Provided material Block Start

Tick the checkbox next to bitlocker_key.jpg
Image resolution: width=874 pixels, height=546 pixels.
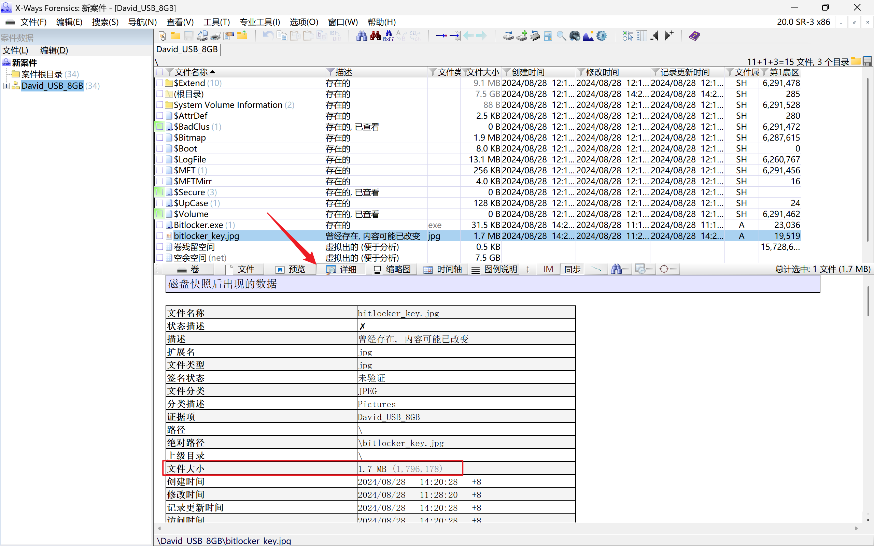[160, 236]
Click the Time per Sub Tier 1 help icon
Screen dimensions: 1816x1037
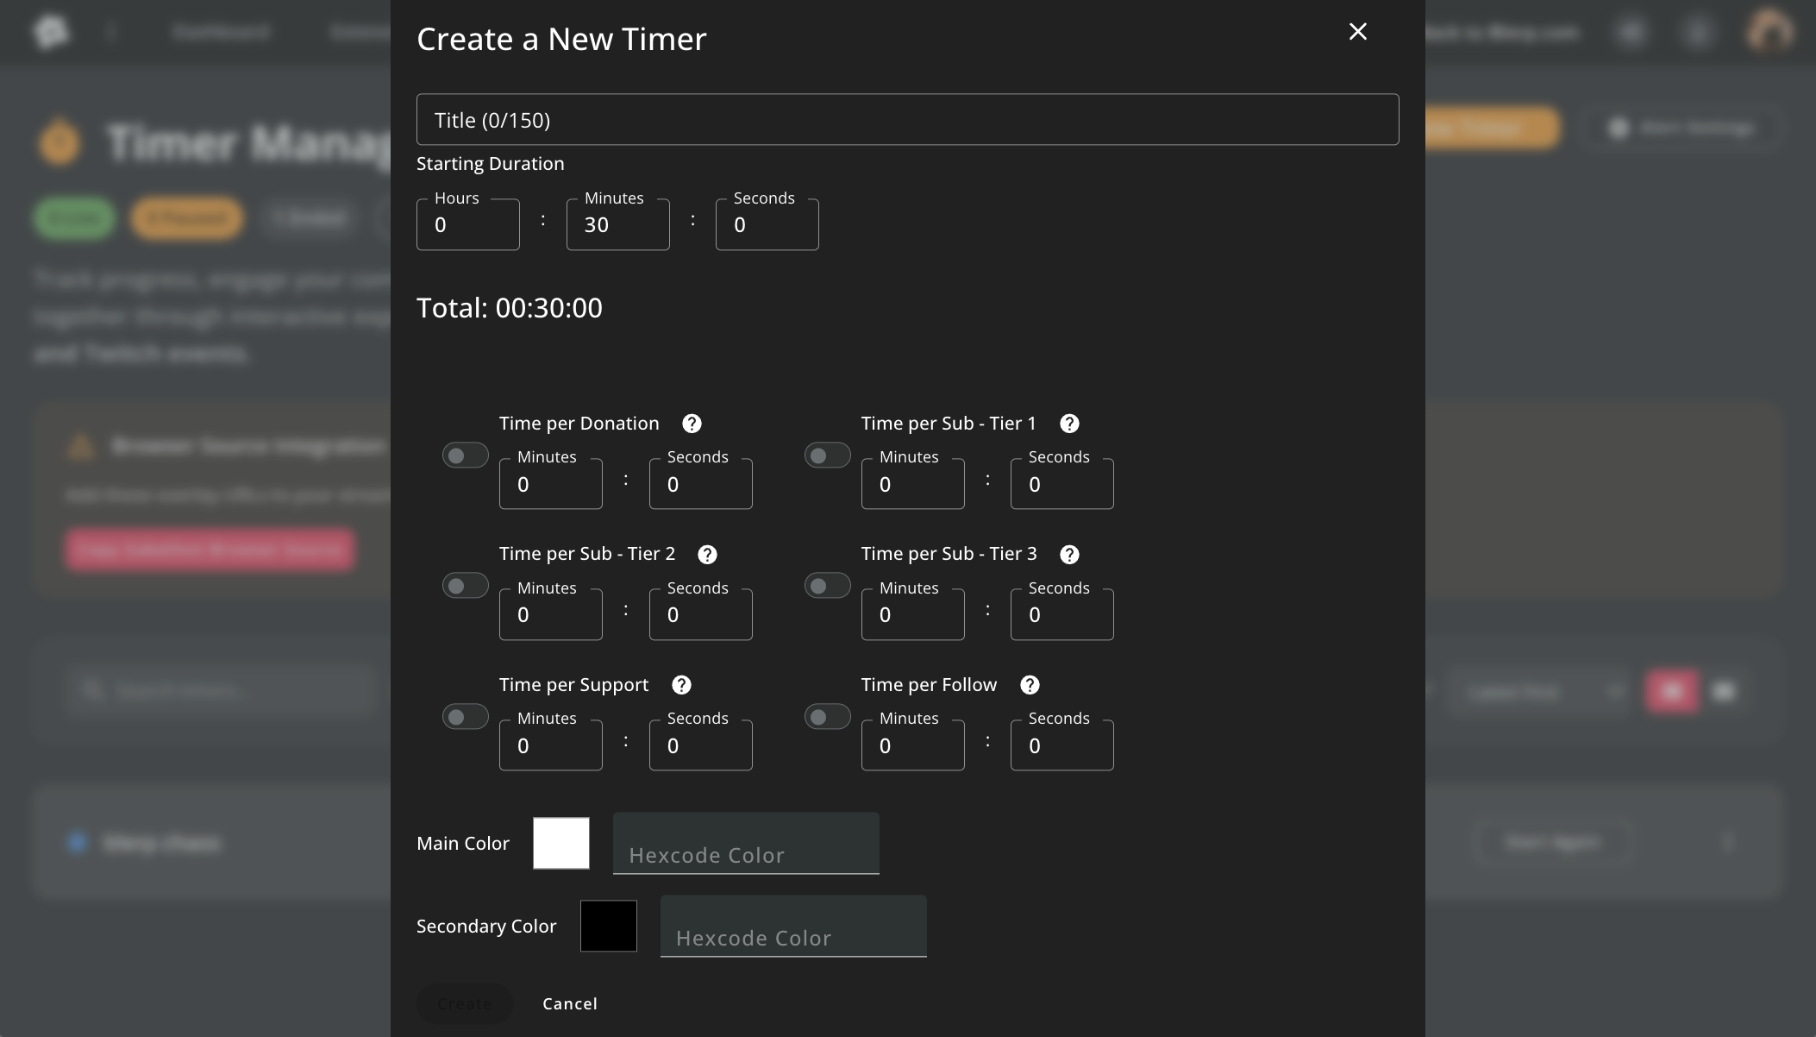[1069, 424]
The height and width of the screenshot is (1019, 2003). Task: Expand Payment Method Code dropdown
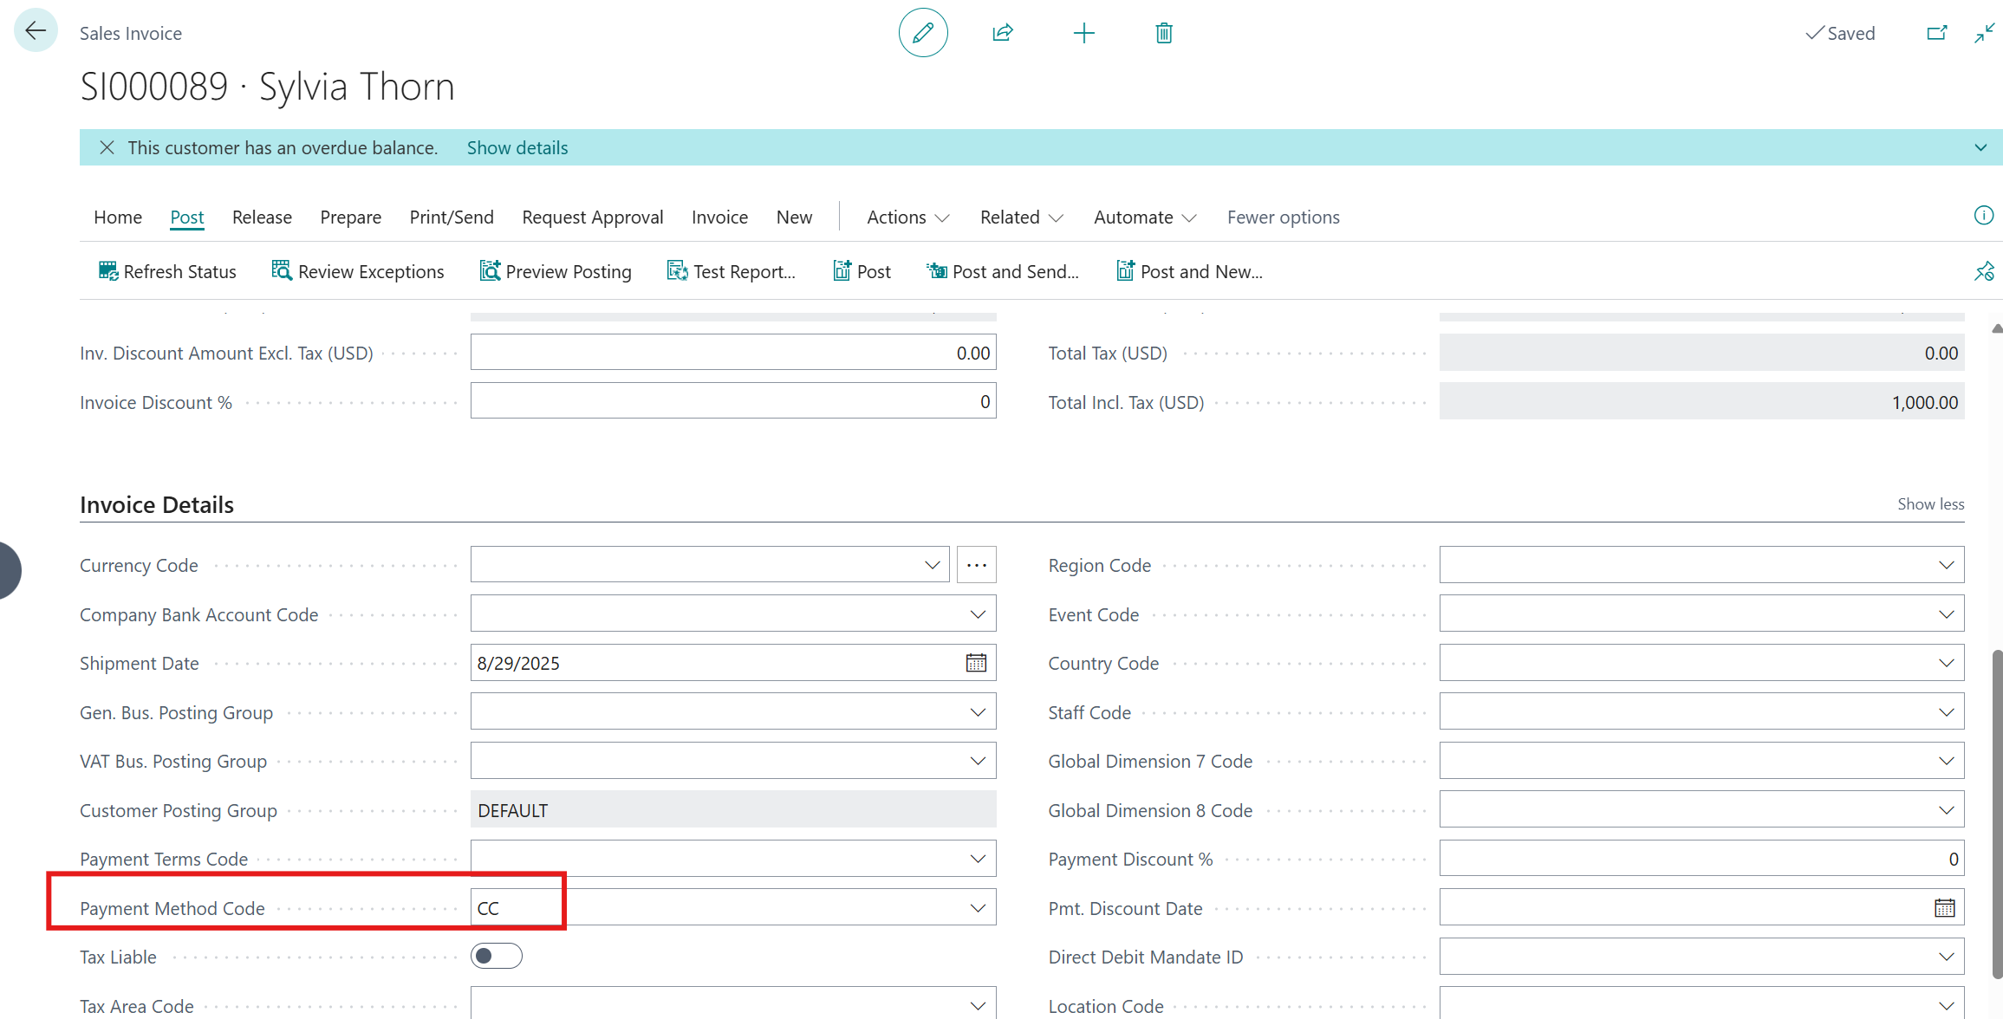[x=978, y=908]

Provided material Block End

- _Prompt_:
Extract precisely the lines beginning at the line containing "Click the Time per Sub Tier 1 help icon" and ending at the last line of the entries above, exactly as written and with no pictures.

- _Answer to this exercise_:
Click the Time per Sub Tier 1 help icon
Screen dimensions: 1816x1037
[1069, 424]
The height and width of the screenshot is (1019, 2003). Task: Expand Payment Method Code dropdown
[x=978, y=908]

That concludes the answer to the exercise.